Abstract

This article will cover the data migration process between two data stores, the evaluation of possible alternatives, and final outcome. We will cover the difference between sequential, asynchronous, multi-threaded, and distributed applications. And finally, we will overview the practical application of Helm and K8S jobs for data migration tasks.

👉 If you care only about the K8S and Helm stuff, skip to K8S jobs and Helm section. It's ok.

Introduction

Recently I was working on data migration. We had 2M records in AWS DocumentDb that we wanted to migrate to AWS RDS PostgreSQL; the actual database tech stack is irrelevant as we will not cover the application-level implementation here.

Long story short, on top of migrating the data from one source to another and adapting record schemas accordingly, it also involved data enrichment and out-of-db context processing, such as re-hosting image links.

First, we took the simplest approach: We created a Python script that migrated one record from DocumentDb to RDS. But soon enough, we realized that:

It takes ~3 seconds to migrate one record, and we have 2M records. So the expected time for complete db migration will be (2M * 3) / 60 / 60 / 24 = ~69 days. Well, we don't want to wait 69 days, so we had to come up with something with higher throughput.

In general, I always try to keep things as simple as possible and only introduce complexity when it's needed. A wise man once said,

“Premature optimization is the root of all evil. Yet we should not pass up our opportunities in that critical 3%.” (Donald E. Knuth).

So we evaluated multiple alternatives.

Alternatives

Alternative 1 - Multiple local machines

It might seem like the simplest solution. But it comes with its complexity. If something goes wrong, it will be challenging to understand the cause. Having the application distributed to individual machines means that we don't have aggregated place to look at the logs, execution stats etc. Additionally, we might run into local setup issues, slow networking, ISP issues etc. It will also be quite expensive, as we would pay a significant amount of money for the AWS VPC in/out data.

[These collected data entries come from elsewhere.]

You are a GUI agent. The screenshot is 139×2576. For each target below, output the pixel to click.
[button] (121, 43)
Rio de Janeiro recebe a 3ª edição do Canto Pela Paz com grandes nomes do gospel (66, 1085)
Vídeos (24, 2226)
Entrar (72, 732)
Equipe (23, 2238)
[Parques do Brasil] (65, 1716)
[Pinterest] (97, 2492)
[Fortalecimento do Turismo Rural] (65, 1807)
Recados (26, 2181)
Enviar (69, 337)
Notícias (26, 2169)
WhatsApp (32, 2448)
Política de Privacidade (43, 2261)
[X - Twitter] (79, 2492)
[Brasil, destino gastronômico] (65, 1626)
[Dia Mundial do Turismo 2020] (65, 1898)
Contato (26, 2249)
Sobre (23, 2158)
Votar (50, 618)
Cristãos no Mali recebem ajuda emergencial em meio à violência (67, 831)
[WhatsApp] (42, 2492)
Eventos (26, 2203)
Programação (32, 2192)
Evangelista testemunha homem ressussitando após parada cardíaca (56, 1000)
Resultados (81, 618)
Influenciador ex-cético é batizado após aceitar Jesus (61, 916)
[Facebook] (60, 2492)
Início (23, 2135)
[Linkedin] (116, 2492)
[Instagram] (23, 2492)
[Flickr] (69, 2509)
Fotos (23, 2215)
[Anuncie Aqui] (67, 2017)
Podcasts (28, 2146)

Alternative 2 - Asynchronous code

We could take advantage of asynchronous code. Our tasks are not CPU-bound; most of the time is spent on networking requests and db queries. But unfortunately, we used Django for our PostgreSQL db and wanted to reuse the modes. It turns out Django is not that friendly when it comes to async code 😢. Django ORM calls from async code need to be wrapped with sync_to_async, which is blocking, so it beats the purpose of asynchronous code.

Alternative 3 - Multi-Threading

Another valid approach to consider is multi-threading. Threads can be created based on the number of CPUs. The logic can be described as follows:

FOR c in CPUs
  skip = THREAD_NUMBER * BATCH_SIZE
  limit = BATCH_SIZE
  SPAWN thread with batch sized portion of records
JOIN all threads

Although it worked, this approach has a couple of disadvantages. First, multi-threading is hard to reason about, debug and observe in a cloud environment. In the cloud, we deal with distributed applications. We already have system components working in parallel and asynchronously; adding concurrency within these components adds another layer of complexity. I kind of reason in big O notation:

Distributed applications are of complexity D(n), where n is the number of components, adding multi-threaded applications will have complexity of D(n * t), where t is the number of threads.

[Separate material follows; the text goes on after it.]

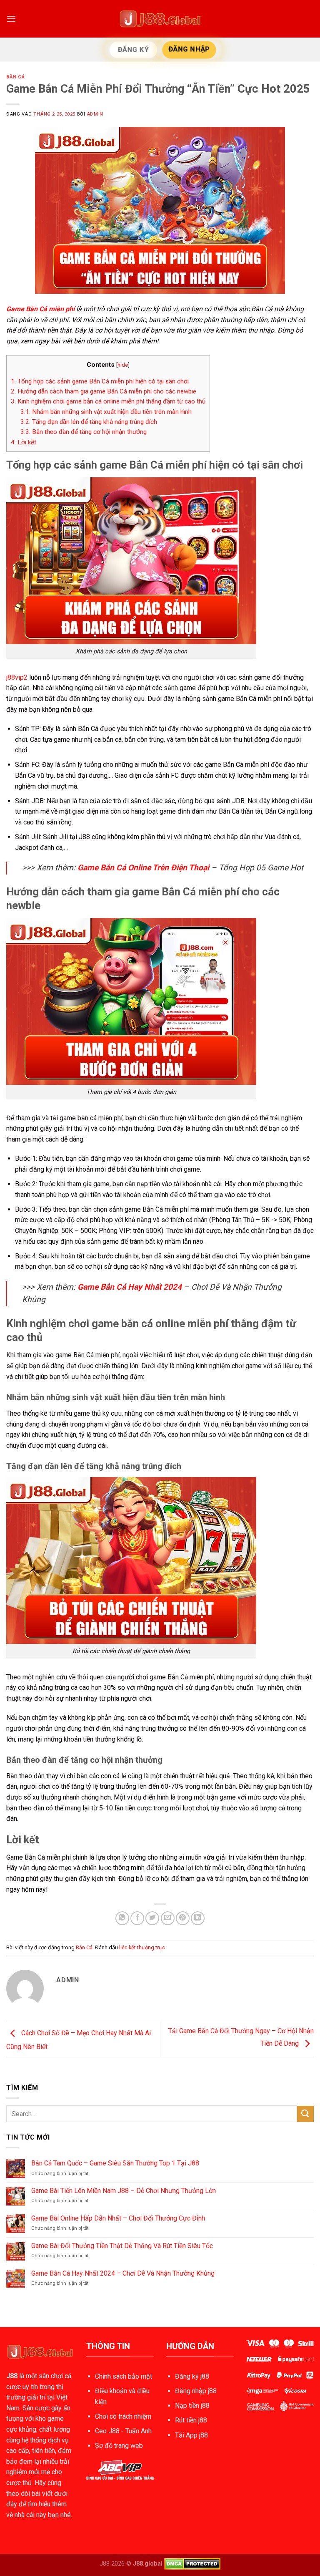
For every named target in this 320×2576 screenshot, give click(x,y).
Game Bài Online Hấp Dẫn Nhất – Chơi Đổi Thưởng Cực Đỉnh (118, 2218)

If I had to choose which system to maintain, I would select D(n) over D(n * t)! Second, threading creates overhead of synchronization as well as observing the logs and dealing with data becomes much more complicated. As well as testing, testing is way harder in a multi-threaded environment! And I love testing! So why make my life harder than it should be? The answer might be subjective...

Alternative 4 - Distributed approach

Similar to the Multi-Threaded approach. But instead of having threads, we have multiple machines working together on the data migration. In this context, we're talking about K8S jobs and pods, but it can be applied to any orchestration tool.

The thinking is similar to multi-threaded:

FOR j in JOBs
  skip = JOB_NUMBER * BATCH_SIZE
  limit = BATCH_SIZE
  SPAWN K8S job with batch sized portion of records
WAIT for all created jobs to complete

Notice that the number of CPUs no longer limits us; we're limited by the number of jobs we define. I want to emphasize the WE in this sentence! It just brings me the nice feeeling of being in control, if im the one defining stuff, I know what to expect!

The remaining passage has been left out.